During one-lung ventilation (OLV) for thoracic surgery, hypoxaemia occurs primarily due to which physiological mechanism?
- A Hypoxic pulmonary vasoconstriction (HPV) diverts blood away from the dependent lung
- B Atelectasis of the dependent (ventilated) lung causes V/Q mismatch
- C Mediastinal shift compresses the dependent bronchus reducing tidal volume delivery
- D Intrapulmonary shunt: blood continues to perfuse the non-ventilated (operative) lung without oxygenation ✓
Explanation
During OLV, the non-dependent (operative, collapsed) lung continues to receive blood flow (~40–50% of right heart output) while receiving no ventilation — this constitutes an obligate intrapulmonary shunt, producing hypoxaemia.
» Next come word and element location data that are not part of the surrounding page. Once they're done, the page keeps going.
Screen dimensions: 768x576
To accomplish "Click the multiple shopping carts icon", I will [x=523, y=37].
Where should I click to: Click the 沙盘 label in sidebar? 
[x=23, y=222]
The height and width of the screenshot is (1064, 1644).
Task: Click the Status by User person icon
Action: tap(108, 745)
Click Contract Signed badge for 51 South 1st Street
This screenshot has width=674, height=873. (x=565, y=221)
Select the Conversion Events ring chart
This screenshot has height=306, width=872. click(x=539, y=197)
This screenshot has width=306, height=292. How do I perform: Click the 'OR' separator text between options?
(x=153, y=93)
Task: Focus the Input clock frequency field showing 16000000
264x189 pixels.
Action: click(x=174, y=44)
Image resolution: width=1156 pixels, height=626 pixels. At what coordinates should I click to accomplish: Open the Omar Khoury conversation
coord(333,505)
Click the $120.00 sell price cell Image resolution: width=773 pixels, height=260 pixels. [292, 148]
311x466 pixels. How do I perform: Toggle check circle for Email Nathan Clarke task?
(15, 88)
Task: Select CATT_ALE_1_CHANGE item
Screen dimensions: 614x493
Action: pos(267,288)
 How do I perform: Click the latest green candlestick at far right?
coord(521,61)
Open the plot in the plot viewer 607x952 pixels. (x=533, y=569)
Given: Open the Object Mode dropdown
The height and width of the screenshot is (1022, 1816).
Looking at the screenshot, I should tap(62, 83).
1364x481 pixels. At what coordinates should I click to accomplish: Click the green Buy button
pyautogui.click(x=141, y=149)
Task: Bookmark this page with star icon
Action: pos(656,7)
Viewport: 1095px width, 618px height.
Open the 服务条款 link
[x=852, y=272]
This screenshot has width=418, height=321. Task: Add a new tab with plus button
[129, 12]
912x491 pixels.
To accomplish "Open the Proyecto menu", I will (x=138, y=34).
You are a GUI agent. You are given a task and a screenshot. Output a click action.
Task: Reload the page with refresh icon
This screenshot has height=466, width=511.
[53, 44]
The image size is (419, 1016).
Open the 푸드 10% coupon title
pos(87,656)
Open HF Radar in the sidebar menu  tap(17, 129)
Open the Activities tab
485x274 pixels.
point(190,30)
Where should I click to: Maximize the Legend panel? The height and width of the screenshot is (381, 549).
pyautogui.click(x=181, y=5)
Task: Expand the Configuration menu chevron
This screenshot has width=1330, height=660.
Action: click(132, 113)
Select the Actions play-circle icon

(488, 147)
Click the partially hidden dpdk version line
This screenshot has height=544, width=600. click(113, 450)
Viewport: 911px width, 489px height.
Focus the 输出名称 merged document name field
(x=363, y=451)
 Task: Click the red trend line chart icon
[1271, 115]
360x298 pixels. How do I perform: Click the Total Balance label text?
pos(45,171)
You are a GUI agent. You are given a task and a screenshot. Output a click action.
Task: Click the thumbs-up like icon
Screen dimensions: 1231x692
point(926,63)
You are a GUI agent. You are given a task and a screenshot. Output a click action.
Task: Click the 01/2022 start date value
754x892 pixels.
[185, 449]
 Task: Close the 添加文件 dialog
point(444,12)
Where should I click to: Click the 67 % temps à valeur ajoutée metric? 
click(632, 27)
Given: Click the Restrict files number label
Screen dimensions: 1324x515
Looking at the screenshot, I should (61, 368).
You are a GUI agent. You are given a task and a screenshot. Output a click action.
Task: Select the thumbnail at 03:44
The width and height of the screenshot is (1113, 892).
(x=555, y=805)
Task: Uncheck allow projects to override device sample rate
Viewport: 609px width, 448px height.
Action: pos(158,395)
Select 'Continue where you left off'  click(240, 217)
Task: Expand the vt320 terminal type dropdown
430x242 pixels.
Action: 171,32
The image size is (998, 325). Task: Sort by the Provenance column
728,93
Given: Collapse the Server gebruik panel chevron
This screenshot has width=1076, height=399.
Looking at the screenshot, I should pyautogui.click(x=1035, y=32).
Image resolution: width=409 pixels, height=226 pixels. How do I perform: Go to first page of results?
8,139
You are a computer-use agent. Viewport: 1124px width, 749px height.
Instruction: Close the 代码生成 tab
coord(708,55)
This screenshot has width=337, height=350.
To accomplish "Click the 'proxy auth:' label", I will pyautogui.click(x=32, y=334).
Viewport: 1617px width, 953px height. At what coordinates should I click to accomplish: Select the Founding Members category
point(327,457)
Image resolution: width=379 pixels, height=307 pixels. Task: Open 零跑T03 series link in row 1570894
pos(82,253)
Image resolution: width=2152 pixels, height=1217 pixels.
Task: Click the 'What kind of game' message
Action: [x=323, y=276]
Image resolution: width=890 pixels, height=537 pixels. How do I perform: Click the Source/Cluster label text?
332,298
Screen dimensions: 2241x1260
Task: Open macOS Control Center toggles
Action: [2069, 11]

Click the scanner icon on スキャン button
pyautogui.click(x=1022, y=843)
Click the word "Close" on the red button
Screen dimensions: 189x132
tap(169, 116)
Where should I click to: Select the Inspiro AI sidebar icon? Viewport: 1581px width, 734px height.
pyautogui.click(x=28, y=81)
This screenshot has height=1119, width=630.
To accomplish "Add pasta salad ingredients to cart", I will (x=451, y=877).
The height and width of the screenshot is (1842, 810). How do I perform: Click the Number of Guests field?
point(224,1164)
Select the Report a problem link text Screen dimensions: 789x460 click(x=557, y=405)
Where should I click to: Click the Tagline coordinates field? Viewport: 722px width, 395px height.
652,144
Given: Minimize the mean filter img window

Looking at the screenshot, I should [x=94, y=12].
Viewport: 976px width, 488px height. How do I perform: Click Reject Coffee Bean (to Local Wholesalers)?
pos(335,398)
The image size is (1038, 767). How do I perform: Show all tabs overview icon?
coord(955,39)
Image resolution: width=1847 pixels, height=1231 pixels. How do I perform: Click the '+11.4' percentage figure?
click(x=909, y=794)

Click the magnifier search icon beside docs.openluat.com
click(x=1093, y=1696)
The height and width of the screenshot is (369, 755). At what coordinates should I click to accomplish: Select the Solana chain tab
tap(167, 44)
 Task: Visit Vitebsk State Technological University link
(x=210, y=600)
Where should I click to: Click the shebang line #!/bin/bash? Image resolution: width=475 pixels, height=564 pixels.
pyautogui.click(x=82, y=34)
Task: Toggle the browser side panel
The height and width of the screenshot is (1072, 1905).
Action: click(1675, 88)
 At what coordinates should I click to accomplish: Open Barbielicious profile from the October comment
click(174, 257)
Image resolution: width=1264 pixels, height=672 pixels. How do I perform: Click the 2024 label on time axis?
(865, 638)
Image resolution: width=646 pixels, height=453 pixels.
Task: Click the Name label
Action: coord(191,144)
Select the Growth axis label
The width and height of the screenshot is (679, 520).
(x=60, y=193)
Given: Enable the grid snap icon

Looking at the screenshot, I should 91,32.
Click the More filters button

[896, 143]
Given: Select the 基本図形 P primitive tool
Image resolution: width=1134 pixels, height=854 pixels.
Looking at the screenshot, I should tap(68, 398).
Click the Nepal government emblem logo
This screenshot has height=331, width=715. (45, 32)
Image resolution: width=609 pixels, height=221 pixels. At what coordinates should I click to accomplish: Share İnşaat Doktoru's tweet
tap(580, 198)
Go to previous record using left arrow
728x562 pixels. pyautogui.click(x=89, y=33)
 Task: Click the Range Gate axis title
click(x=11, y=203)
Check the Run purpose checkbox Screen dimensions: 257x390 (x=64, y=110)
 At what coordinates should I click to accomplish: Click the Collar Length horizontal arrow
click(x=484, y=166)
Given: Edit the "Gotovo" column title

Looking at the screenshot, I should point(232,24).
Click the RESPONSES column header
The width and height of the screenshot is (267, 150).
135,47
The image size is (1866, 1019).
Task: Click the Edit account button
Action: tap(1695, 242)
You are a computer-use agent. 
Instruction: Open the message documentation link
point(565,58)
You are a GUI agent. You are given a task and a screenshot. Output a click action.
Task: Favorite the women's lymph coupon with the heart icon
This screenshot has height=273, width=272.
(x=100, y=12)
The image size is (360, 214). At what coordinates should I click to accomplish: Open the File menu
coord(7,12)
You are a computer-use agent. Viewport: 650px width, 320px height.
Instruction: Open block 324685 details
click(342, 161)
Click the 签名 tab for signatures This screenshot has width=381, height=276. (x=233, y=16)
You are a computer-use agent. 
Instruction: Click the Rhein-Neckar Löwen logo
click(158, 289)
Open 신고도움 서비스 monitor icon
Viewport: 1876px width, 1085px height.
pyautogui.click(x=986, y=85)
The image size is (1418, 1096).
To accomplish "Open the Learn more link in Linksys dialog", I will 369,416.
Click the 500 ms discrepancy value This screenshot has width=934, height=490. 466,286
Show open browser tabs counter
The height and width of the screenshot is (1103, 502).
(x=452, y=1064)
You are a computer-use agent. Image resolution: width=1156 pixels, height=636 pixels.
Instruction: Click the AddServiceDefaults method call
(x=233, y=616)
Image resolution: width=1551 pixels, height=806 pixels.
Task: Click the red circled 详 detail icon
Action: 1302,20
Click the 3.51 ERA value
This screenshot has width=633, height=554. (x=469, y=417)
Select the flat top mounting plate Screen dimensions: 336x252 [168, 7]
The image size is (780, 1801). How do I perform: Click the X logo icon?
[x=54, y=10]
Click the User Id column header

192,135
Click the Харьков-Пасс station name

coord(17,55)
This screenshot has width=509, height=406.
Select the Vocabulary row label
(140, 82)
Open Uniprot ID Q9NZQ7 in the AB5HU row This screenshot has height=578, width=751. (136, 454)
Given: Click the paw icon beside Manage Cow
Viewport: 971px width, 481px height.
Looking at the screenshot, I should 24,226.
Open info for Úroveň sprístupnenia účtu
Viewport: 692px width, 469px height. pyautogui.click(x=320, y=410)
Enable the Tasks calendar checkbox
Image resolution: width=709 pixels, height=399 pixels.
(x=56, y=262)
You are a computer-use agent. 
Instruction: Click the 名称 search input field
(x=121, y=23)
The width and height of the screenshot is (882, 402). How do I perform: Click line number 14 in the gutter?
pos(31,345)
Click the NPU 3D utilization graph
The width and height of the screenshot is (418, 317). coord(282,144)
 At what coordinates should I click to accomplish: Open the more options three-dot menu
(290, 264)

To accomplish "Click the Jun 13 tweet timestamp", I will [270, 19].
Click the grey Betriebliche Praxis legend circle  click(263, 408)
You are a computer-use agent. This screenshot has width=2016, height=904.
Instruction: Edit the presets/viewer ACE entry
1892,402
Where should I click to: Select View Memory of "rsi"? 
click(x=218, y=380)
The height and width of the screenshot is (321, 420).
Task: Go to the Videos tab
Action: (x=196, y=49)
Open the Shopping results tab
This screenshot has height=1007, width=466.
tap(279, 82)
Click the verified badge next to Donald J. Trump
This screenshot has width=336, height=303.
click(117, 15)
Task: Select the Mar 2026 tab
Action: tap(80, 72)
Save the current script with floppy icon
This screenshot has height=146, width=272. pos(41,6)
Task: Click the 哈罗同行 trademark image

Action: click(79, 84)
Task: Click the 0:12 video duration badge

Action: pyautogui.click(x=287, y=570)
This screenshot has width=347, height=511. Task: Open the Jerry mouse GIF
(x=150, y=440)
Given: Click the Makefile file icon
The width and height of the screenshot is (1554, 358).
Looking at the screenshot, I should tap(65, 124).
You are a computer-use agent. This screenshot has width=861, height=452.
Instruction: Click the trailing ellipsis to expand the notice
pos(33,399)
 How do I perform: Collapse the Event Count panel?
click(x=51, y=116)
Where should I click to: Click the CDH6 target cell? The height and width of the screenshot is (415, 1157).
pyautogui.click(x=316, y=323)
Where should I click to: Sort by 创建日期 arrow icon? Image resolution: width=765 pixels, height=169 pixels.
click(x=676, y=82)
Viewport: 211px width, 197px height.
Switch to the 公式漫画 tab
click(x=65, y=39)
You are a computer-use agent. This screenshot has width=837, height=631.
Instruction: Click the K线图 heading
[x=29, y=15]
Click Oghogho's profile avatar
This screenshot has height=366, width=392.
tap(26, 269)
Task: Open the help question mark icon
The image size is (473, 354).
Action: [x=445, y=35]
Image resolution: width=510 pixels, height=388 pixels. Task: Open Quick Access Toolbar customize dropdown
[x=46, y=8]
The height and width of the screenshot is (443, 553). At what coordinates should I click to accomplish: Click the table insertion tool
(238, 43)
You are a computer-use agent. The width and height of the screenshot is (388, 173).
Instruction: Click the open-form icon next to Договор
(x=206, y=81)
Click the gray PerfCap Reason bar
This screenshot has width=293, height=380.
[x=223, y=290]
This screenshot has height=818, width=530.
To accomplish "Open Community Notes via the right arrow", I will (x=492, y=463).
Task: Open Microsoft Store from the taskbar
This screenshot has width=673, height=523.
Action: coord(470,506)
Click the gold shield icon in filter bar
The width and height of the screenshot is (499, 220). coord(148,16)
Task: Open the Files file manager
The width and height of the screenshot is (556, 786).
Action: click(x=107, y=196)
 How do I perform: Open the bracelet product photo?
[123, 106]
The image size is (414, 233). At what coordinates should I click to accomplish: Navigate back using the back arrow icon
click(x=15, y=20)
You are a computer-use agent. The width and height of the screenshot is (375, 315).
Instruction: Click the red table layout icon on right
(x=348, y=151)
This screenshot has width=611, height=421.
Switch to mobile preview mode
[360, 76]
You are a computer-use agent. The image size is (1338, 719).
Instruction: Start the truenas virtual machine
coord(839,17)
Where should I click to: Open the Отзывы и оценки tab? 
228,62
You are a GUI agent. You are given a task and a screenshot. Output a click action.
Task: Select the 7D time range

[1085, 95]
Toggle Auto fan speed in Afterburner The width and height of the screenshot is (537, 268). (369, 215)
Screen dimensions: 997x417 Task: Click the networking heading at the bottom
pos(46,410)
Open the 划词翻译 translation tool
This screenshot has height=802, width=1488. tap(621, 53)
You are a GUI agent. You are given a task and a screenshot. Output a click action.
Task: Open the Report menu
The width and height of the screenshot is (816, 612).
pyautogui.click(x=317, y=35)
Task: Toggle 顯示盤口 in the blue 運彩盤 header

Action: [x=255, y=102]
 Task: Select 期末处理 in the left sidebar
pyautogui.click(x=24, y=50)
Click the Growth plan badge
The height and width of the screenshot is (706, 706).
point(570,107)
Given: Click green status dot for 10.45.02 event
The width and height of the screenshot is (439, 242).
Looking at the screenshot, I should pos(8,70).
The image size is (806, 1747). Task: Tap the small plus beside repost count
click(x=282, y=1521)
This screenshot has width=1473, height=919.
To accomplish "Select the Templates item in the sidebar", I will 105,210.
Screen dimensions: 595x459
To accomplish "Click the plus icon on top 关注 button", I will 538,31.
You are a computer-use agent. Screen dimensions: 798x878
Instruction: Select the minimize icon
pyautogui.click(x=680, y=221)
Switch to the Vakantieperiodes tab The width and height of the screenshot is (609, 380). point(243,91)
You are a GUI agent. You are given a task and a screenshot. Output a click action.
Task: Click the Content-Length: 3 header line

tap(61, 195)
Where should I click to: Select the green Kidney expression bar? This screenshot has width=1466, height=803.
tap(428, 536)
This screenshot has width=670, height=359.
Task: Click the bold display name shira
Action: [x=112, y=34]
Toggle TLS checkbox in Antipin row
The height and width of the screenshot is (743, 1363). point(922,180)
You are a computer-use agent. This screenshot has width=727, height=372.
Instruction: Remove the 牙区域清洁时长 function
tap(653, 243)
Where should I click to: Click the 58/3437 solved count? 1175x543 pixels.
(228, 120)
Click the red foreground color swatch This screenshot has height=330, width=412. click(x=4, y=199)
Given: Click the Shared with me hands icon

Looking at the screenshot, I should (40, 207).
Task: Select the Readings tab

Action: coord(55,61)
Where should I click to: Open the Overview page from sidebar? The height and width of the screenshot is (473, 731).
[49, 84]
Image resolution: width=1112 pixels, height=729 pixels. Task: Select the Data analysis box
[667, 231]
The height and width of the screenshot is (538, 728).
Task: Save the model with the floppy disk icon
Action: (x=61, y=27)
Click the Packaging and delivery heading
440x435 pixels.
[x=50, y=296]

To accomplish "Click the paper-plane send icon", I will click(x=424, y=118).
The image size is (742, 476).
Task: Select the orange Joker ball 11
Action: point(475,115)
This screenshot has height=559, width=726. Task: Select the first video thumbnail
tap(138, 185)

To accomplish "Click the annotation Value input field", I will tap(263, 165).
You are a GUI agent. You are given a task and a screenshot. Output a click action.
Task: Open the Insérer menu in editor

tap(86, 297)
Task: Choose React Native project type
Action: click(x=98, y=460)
HPV is actually a protective mechanism: it vasoconstricts the hypoxic non-ventilated lung to reduce shunt fraction. Volatile anaesthetics at >1 MAC attenuate HPV, worsening OLV hypoxaemia; propofol-based TIVA preserves HPV better. OLV management includes increasing FiO2, CPAP to the non-ventilated lung, and PEEP to the ventilated lung.
Reference: Morgan & Mikhail's Clinical Anesthesiology, 6th ed.